WHAT THE TASK REQUIRES >> Please reproduce the items word for word, from the line containing "Select the Perú" through the last line of the items.
++++++++
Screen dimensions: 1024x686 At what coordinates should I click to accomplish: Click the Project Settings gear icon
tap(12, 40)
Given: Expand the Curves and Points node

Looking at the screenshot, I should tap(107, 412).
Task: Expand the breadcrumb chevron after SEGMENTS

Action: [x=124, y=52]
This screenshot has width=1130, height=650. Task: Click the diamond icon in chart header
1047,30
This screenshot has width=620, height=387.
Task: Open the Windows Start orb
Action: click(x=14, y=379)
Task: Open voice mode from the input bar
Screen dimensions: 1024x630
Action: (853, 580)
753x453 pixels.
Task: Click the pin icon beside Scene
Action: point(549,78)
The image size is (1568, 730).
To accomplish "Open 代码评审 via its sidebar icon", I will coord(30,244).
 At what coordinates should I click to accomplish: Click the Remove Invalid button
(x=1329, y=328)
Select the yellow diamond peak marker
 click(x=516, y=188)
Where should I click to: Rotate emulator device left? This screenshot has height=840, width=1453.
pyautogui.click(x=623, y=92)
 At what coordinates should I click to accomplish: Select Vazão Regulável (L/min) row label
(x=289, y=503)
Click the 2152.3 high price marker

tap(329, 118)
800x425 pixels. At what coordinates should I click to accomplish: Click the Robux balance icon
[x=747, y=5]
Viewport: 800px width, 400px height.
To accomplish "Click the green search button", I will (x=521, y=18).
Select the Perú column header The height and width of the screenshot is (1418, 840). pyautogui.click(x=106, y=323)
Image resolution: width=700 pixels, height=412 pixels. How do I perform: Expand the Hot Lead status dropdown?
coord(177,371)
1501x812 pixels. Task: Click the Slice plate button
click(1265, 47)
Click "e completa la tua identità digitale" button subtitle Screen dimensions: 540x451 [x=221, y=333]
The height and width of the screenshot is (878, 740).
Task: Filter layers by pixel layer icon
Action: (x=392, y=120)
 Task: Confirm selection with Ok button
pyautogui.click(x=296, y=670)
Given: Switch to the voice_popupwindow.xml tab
++++++++
EXPECTED OUTPUT >>
Select the Perú column header The height and width of the screenshot is (1418, 840). pyautogui.click(x=106, y=323)
Image resolution: width=700 pixels, height=412 pixels. How do I perform: Expand the Hot Lead status dropdown?
coord(177,371)
1501x812 pixels. Task: Click the Slice plate button
click(1265, 47)
Click "e completa la tua identità digitale" button subtitle Screen dimensions: 540x451 [x=221, y=333]
The height and width of the screenshot is (878, 740).
Task: Filter layers by pixel layer icon
Action: (x=392, y=120)
 Task: Confirm selection with Ok button
pyautogui.click(x=296, y=670)
Given: Switch to the voice_popupwindow.xml tab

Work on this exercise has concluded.